Commentary

Roy Moore’s talking points to discredit his accusers are awful

Roy Moore’s talking points to discredit his accusers are awful
The Living Way Ministries Church in Opelika, Alabama is in hot water after posting this blatantly political defense of accused child molester and senate candidate Roy Moore Photo: Facebook

Vox has published a document with talking points Roy Moore’s Senate campaign wants supporters to use to deny the allegations.

Moore has been accused by multiple women of sexual assault and making advances towards them when they were teenagers and he was in his 30’s.

To say that it’s not convincing would be an understatement. For example, when responding to Debbie Wesson Gibson’s claim that she was in a relationship with Moore when he was 34 and she was 17, the Moore campaign argues that Gibson supports his opponent Doug Jones in the Senate election and that he went on a “national radio show” and denied the allegations, as if that should settle the matter.

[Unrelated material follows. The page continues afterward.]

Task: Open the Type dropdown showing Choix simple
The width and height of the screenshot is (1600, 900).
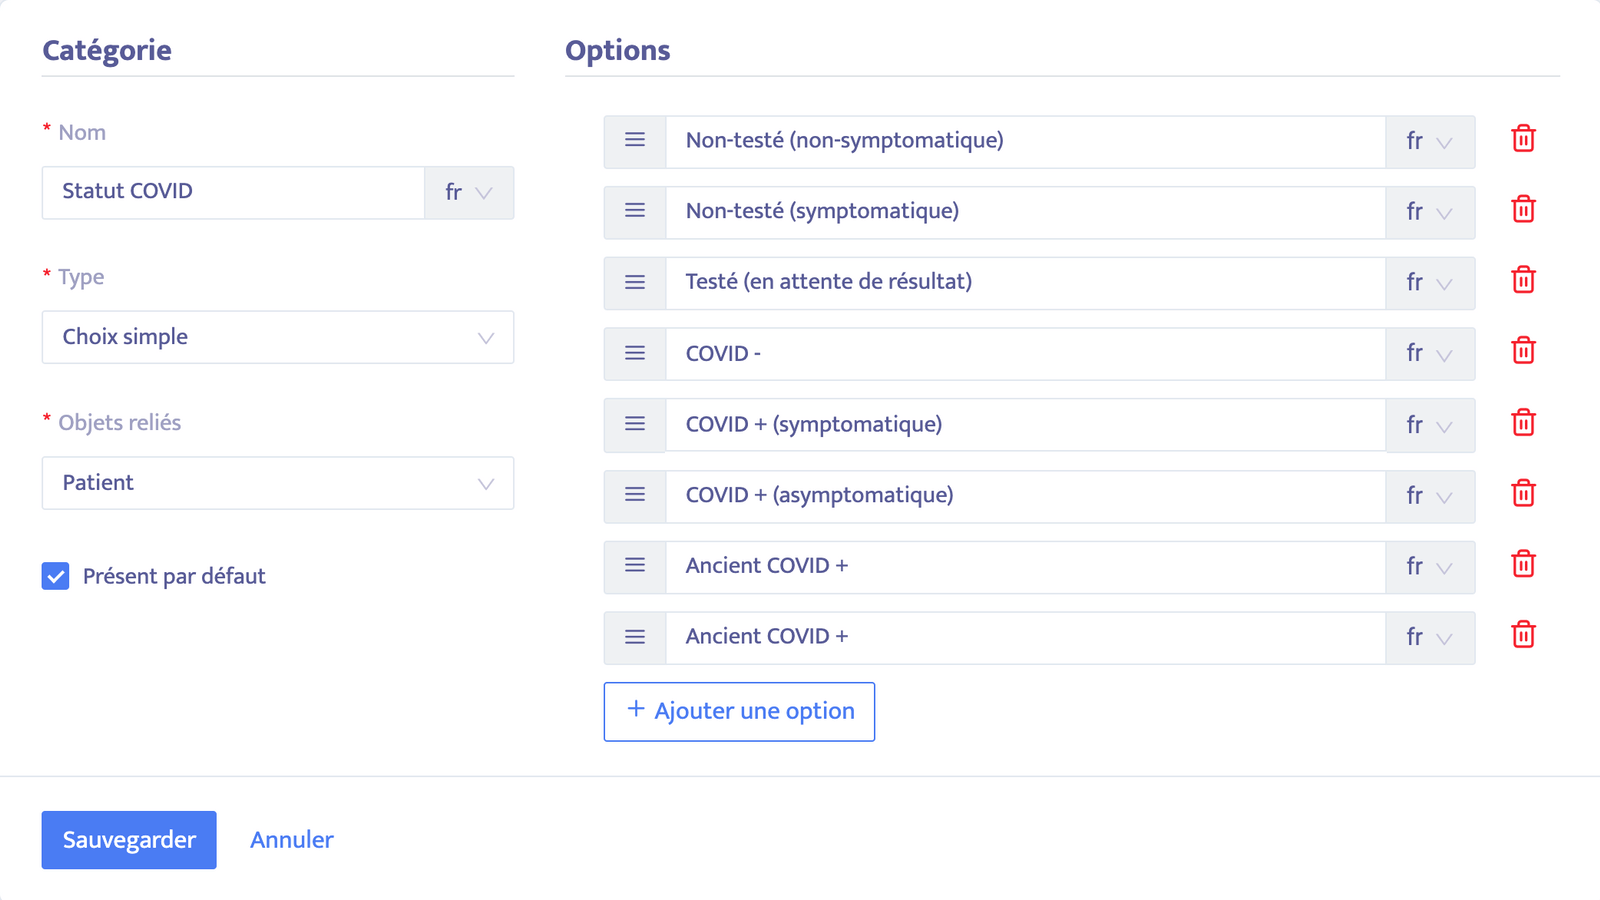Action: [x=278, y=337]
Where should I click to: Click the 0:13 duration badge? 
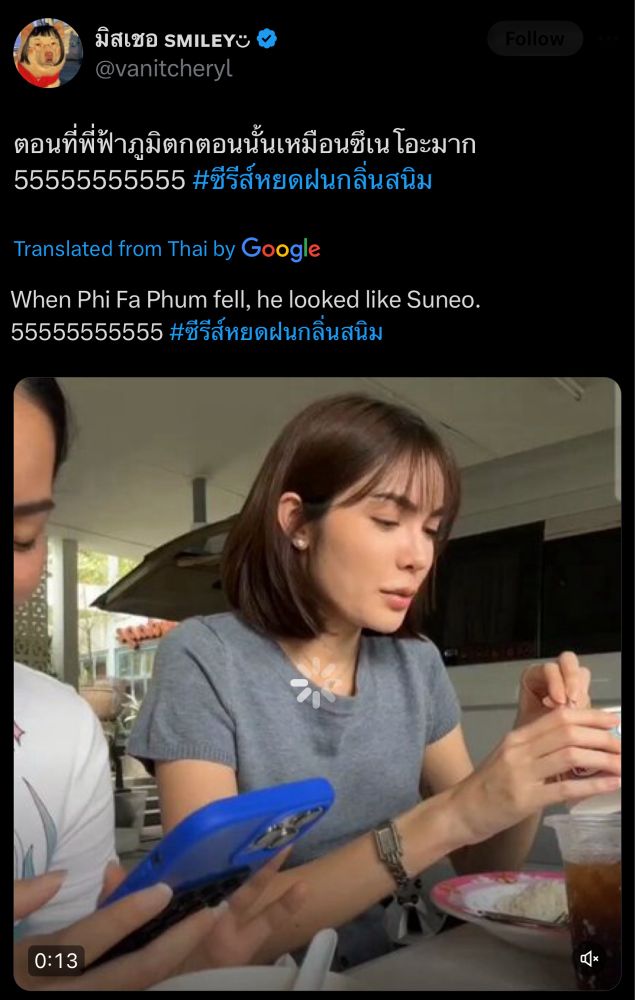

His campaign’s responses to Beverly Nelson, who accused Moore of locking her in his car when she was 16 after her shift at a restaurant and then groping her, are equally bad. After criticizing her “radical feminist” lawyer, the campaign said that the restaurant didn’t employ 15-year-olds (she said he first noticed her when she was 15 but that the assault happened when she was 16), that some customers said they never saw him there in 1977, and that she said that he groped her near the dumpsters behind the building when the dumpsters are located at the side of the building.

Not only that, the links contained in the document mostly go to conservative websites. Half of them are links to Brietbart, a website that is a constant source of false information for Snopes to debunk. He also linked other wingnut media sources like The Daily Wire and One America News Network, as well as his own campaign website.

The document also attacks the credibility of some of the women. For example, it said that Tina Johnson, who accused Moore of grabbing her butt when she worked for him, pled guilty to theft at some point in her life, which means that no one should listen to her now.

Implicit is the idea that Moore’s own record of dishonesty and law-breaking is irrelevant. He lied about receiving a salary for years from a nonprofit he started and famously lost his job as a judge twice for refusing to follow the law. Maybe he shouldn’t be bringing up credibility.

Overall, it doesn’t look like these talking points are even intended to persuade anyone. Instead, they are supposed to provide plausible deniability for his supporters so that they go out and vote for him. Since his supporters don’t want to believe the allegations, it won’t take much to convince them that all these women are just making everything up.